The energy issues facing many of the world's governments are now acute. And there is a disturbing tendency for this urgency to generate polarizing debates on plans that could have only a marginal effect on the unfolding crisis. In the United States, such an argument has taken place over oil drilling in the Arctic National Wildlife Refuge. In Britain, an almighty row is looming over the replacement of a small number of ageing nuclear power stations.

The urgency of the current crisis is driven by stubbornly high oil prices, the clear need to do something about greenhouse-gas emissions, and the benign neglect that has characterized many national energy policies for the past two decades. But the crisis demands more than the flailing efforts of governments or political parties to develop headline-grabbing initiatives. It calls, instead, for a thorough, rational and rapid analysis of how effective energy policies should be rebuilt.

A report released this week by the Royal Society of Edinburgh (RSE) attempts to provide such an analysis for Scotland — a small country whose energy issues are not untypical of those facing Western Europe.

The exhaustion of North Sea oil and gas, together with the rapid ageing of coal and nuclear power stations, presents a challenge for the Scottish Executive and the British government in London. Under Scotland's 1999 devolutionary settlement, London sets the energy policy, but Edinburgh is responsible for implementing it.

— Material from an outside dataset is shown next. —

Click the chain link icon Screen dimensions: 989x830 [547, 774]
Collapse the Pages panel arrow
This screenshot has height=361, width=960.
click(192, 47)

As the RSE's report explains, the energy crisis won't be addressed either by building wind-farms on the Isle of Lewis, or by licensing replacements for the nuclear plants that now produce half of Scotland's electricity. What's needed instead is a wide diversity of approaches to electricity generation and to energy use and distribution, and a comprehensive, integrated strategy for their implementation. The report's 37 recommendations are not a cop-out from making choices, but are instead a realistic acknowledgement of the breadth of the problem.

Some of the recommendations concern such humdrum matters as making more effective use of existing planning regulations to construct energy-efficient buildings — an area in which Britain has always lagged behind its neighbours. The report also calls for a more diverse approach to renewable energy, pointing out that the Scottish Executive's existing incentive system serves to promote wind capacity (which can be built now) over alternatives such as wave power that require further research and development. And it suggests that the executive should promote research collaborations in technologies such as clean coal and wave power, in which local industrial companies and researchers have international expertise.

But the most important recommendation is perhaps the dullest: a call for an agency, outside the government but answerable to it, that will formulate, champion and implement an energy strategy. This demand is also pertinent to Britain as a whole, which shut its energy department in 1992. But it isn't at all clear whether the resources will be provided to establish such an agency.

Maxwell Irvine, the physicist who chaired the RSE panel, fears that without a comprehensive energy strategy, Britain's privately owned electricity industry will repeat the ‘dash-for-gas’ — the Thatcherite energy policy of the 1980s. That policy caused the nation to burn its irreplaceable North Sea gas supplies, rendering itself dependent, in the long term, on imported gas to keep the lights on.

The RSE committee, which raised funds for the study from foundations and other sources, is to be congratulated on bringing some sanity to an energy debate that is becoming unhinged from reality. In elections next spring, for example, the ruling coalition in the Scottish parliament looks set to split over the issue of nuclear power.

What is needed instead, in Scotland, the United Kingdom, the United States and elsewhere, is a rational energy strategy, executed by a competent agency. It is only this that can take energy usage over many years to a sustainable position, with no more lurches from complacency to crisis.